Un entraînement physique doublé d'une cure de vitamines qui a éloigné l'acteur des buffets pendant plusieurs mois. Le Figaro raconte ainsi qu'aux Golden Globes 2019, alors en pleine opération commando pour le tournage de «Mourir peut attendre», Daniel Craig a étonné les convives en «préférant l'eau au vin et en boudant les canapés. Sa seule folie? Mastiquer une peu affriolante barre de céréales.» #vismaviedespion
James Bond a toujours été un grand sportif, mais il n'avait encore jamais atteint un tel degré de performance. Certes, son géniteur Ian Fleming lui a transmis sa passion de l'exercice tout en le dotant d'une silhouette taillée pour/par l'effort (on apprend dans le roman «Bons baisers de Russie» que Bond mesure 1m83 et pèse 76 kg). Evidemment, James Bond est devenu espion après avoir suivi le programme des commandos, qui en a fait une machine de guerre.
Mais lorsque «JB» débarque sur les écrans en 1963, il a un physique de cavalier et «se bat un peu comme un cow-boy, rappelle Jan Fantys, directeur suisse de cascades. Il n'y avait pas encore toutes les formes d'arts martiaux que l'on connaît aujourd'hui.»
Assez rapidement toutefois, le personnage de James Bond développe des qualités athlétiques et techniques, comme autant de compétences lui permettant de déjouer les plans de ses affreux adversaires.
Lors du troisième épisode, on le découvre ainsi doué en golf. Son jeu est tellement bien maîtrisé qu'il lui permet de gagner un lingot d’or nazi sur le parcours après avoir substitué la balle de son adversaire.
Mais c'est dans des disciplines plus physiques qu'il s'illustre, notamment en ski alpin, sur les pentes de Lauterbrunnen en 68-69. Bernhard Russi joue au cascadeur. Il enfile le costume contre un cachet de 150 francs suisses, mais se brise le cou. Le film (Au service secret de Sa Majesté) sort quelques mois plus tard et ne montre pas seulement «JB» en démo skis aux pieds. L'espion y déboule aussi à toute berzingue sur une piste de bobsleigh tout en canardant son rival.
Cédric Grand, ancien bobeur professionnel, est hilare.
Cet épisode est révélateur de l'évolution de 007. Le Britannique devient très vite un personnage fantasmé. «Il sait tout faire: il pourrait opérer à coeur ouvert dans l'espace», ironise Jan Fantys.
James Bond s'émancipe en super-héros, doué dans toutes les disciplines.

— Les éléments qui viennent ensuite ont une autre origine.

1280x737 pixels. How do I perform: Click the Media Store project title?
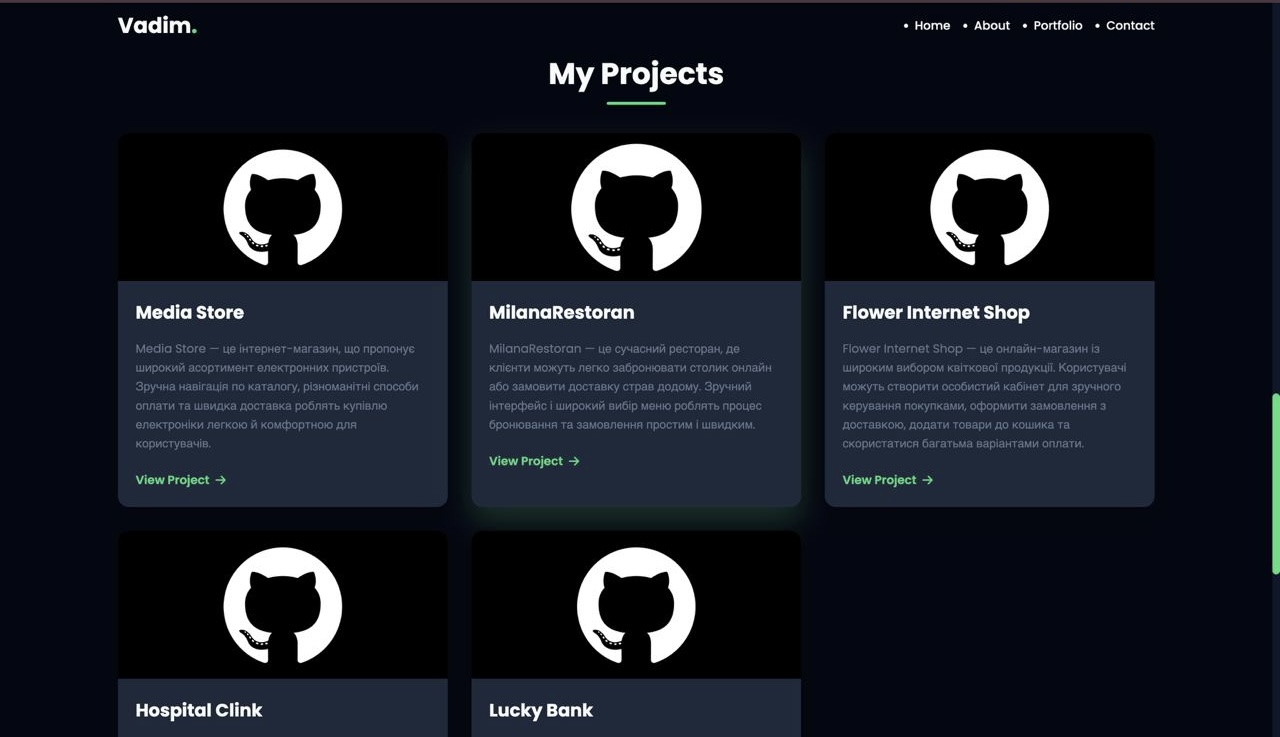(189, 312)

On vous épargne les innombrables scènes de combats rapprochés, les courses poursuites sur les toits des immeubles ou cette improbable envolée sur un tremplin de saut à skis, autant d'épisodes qui nourrissent la légende de Mister Bond et lui permettent de survivre dans l'univers concurrentiel des blockbusters.

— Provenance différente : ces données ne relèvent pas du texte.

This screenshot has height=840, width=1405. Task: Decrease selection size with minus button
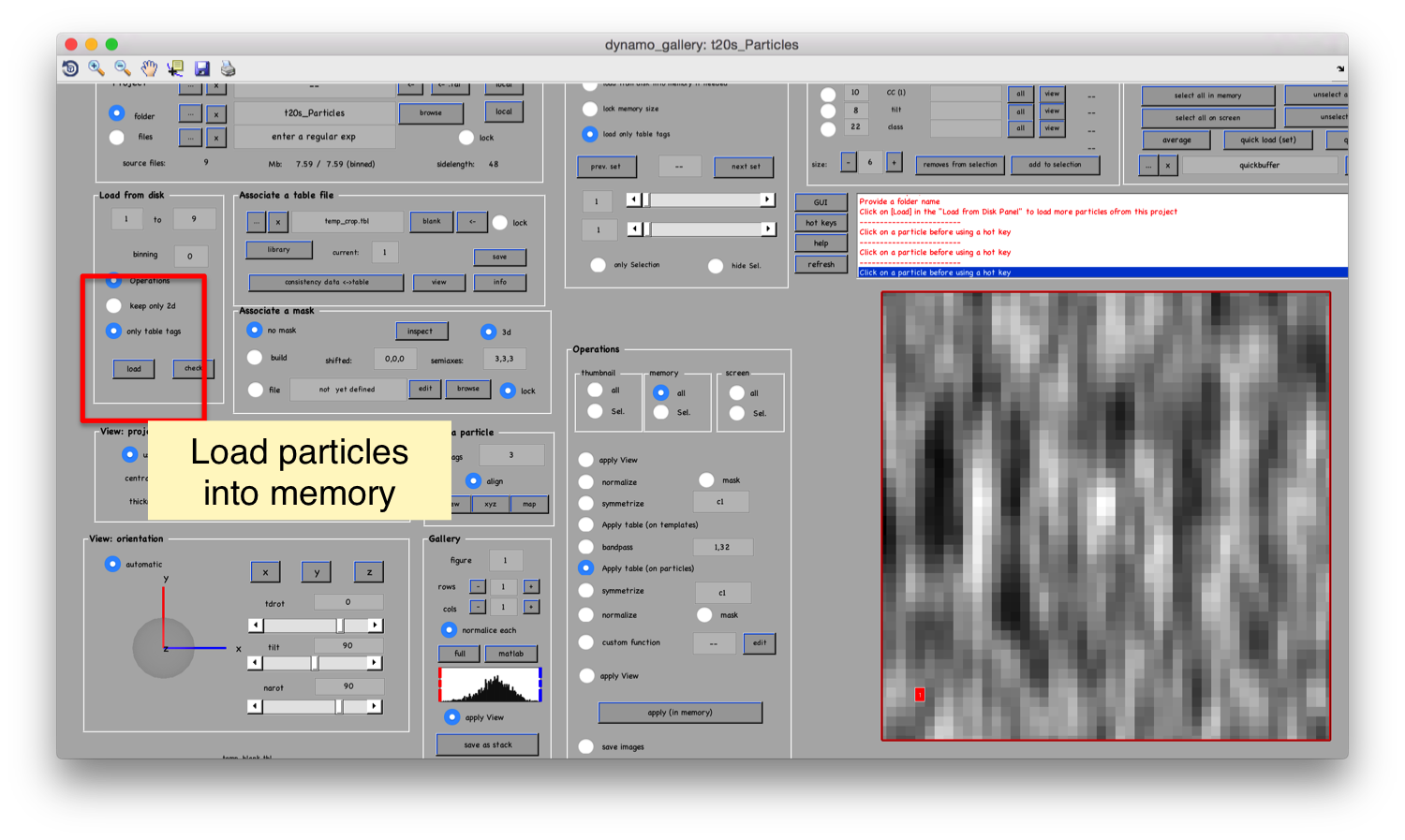849,162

Que pourrait-il encore faire de mieux, cet espion qui a emprunté tant de talents aux autres? On a posé la question à Carlos Mühlig, rédacteur en chef du magazine de cinéma Daily Movies. Ce spécialiste rappelle que la série des James Bond a toujours été en concurrence avec celle de Mission Impossible. «Il y a comme une compétition entre les personnages des deux sagas: c'est à celui qui sera le meilleur et qui ira le plus loin.» Or il y a deux scènes que Tom Cruise a réalisé et que James Bond n'a encore jamais eu le cran de tourner:
Dès le début du film Rogue Nation sorti en 2015, Tom Cruise attrape un Airbus A400M au décollage et se trouve propulsé à plus de 800m du sol et à une vitesse folle de 300 km/h. L'acteur américain a poliment refusé les services d'une doublure avant de tourner la scène huit fois.

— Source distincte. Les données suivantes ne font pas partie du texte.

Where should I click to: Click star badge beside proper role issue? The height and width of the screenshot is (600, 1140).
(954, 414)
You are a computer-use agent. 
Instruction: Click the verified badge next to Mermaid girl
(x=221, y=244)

Dans le même film, l'acteur saute de 36m dans une cuve avant de plonger en apnée durant six minutes. «Pour réaliser cet impressionnant plan-séquence qui a pris deux semaines de tournage, il a dû s'entraîner auprès d'un spécialiste de l'apnée libre. A plusieurs reprises durant cet entraînement délicat, l'acteur se serait évanoui», rapporte le site Allociné.
On laisse à Daniel Craig (ou à son successeur) le soin de choisir par quelle séquence il veut commencer.